Chaque semaine, Jacques Gaillard plonge dans son dico perso et rhabille les mots à la mode.
MÉMOIRES, m. pl. : récit autobiographique
Lorsqu’on écrit ses mémoires, ils sont au masculin pluriel. Il est donc scandaleux d’affirmer que « les mémoire de Chirac sont sensationnelles », même dans toutes les rédactions où l’on confond « être près de » et « être prêt à ». C’est moins grave, me direz-vous, que de confondre Viagra et mort-aux-rats : chacun son job – heureusement ! Veillons à bien choisir l’épithète : par exemple, les mémoires de Jacques Chirac peuvent être « utiles », mais ne sauraient être « édifiantes ».
Il est bon que les hommes importants prennent le temps, une fois retirés des affaires, de récapituler ce qu’ils ont fait et la manière dont ils pensent l’avoir fait. C’est comme La Guerre des Gaules, de César : sans ce mémorandum lourd de falsifications, on ne saurait presque rien sur les Gaulois, qui n’écrivaient pas de livres. Par bonheur, nous avons, pour pénétrer la vie et l’œuvre de Chirac, trois tonnes de commentaires bien informés et d’analyses pénétrantes.
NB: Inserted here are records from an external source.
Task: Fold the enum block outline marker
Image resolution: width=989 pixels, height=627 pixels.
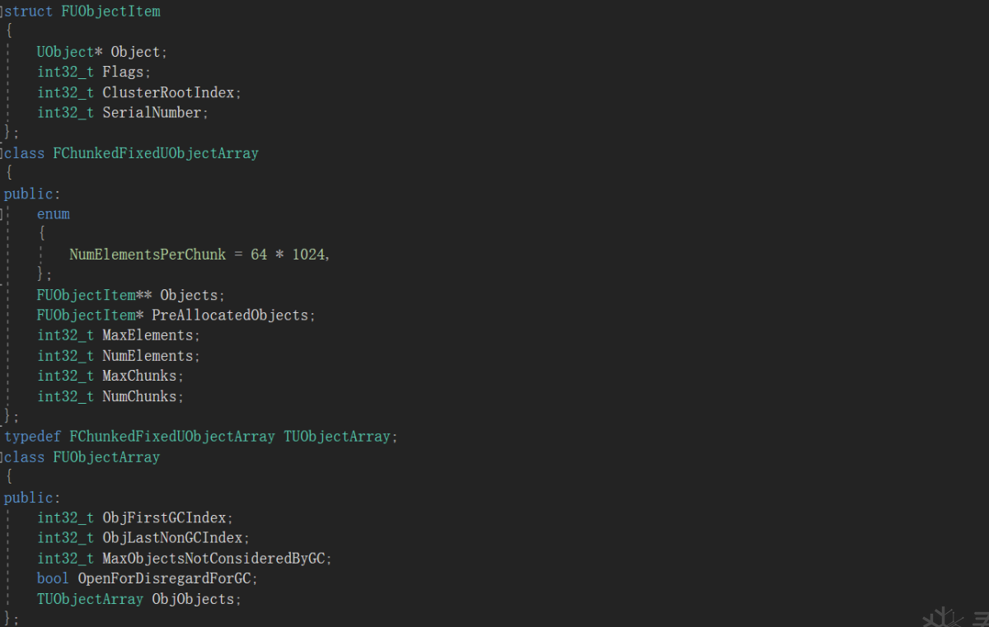Action: click(2, 214)
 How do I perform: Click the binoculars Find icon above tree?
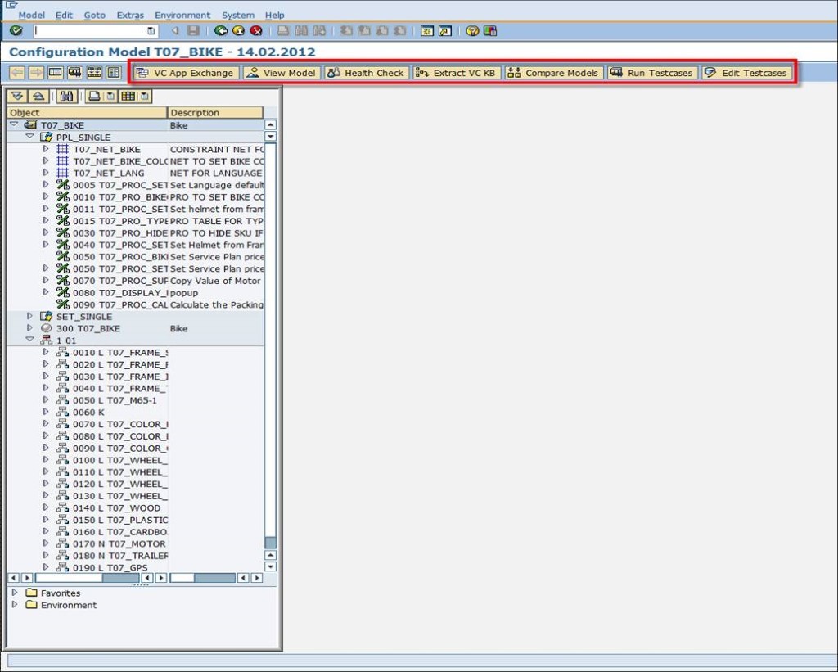[67, 97]
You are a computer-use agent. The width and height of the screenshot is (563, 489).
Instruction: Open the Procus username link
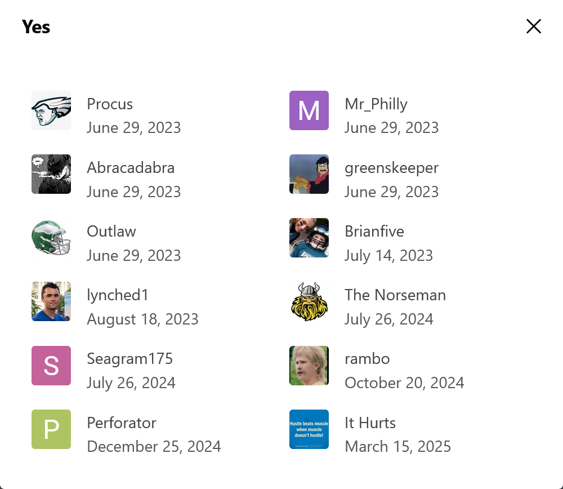pos(110,104)
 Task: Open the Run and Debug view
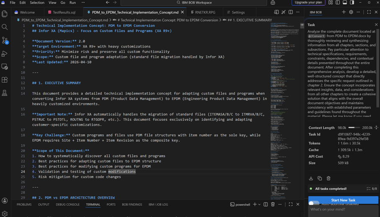click(x=5, y=54)
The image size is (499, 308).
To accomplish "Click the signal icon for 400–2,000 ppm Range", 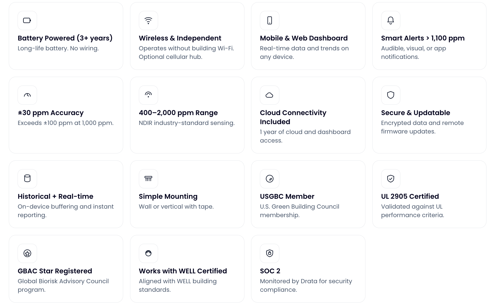I will (x=148, y=95).
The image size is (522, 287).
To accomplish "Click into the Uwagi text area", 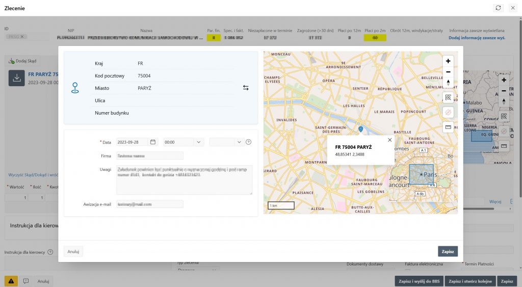I will point(184,179).
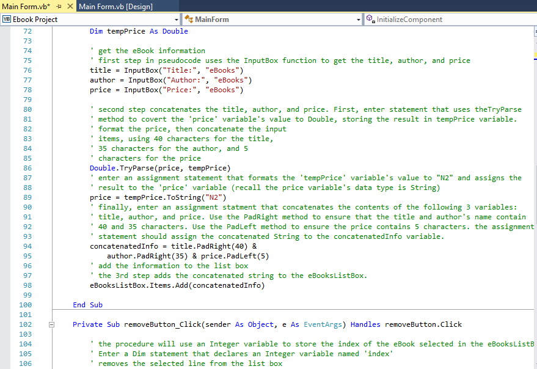Click the MainForm class icon

click(x=189, y=20)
D’où il ressortirait, finalement, que le pépère était crypto-rad’soc, toucheur de boeufs, amateur de bière mexicaine, chatelain boulimique et spécialiste des arts bancaires japonais. Donc on l’imagine mal se peignant en fidèle serviteur de la droite conservatrice au nom des valeurs quasi monarchistes sur lesquelles De Gaulle avait assis une république antiparlementaire. Le « c’était mieux avant », ça ne marche que pour la qualité des poulets.
Après deux mandats présidentiels, Mitterrand s’est laissé mourir sur le conseil des pharaons, Chirac surfe sur une étonnante popularité, qui lui vaudra sûrement d’énormes droits d’auteur. Finira-t-il best-seller, lui qui, de son vivant politique, a été jeune loup, démagogue des étables, assassin de Giscard, chef de la meute RPR, ami de Pasqua, ennemi de Balladur, admirateur de Mitterrand, vendeur de pommes, réducteur de fractures, désodorant d’immigrés, liquidateur de majorité, résistant au bushisme, fondateur de musée et pythie silencieuse ? Bref, il y a matière à raconter, ce qui n’est pas évident pour tout le monde : voir les mémoires de Jospin, honnêtement intitulés L’impasse. Ah bon, ce n’était pas ses mémoires ?
Politiquement, Chirac a changé huit fois de style, littérairement, on l’attend au tournant. Mais tout en faisant fait briller son style époustouflant, Chateaubriand révéla sa futile fatuité et sa phénoménale nullité politique. Les mémoires, c’est dangereux. On y trouve aussi, sous l’ombre de la gloire, tout ce qu’il vaudrait mieux oublier.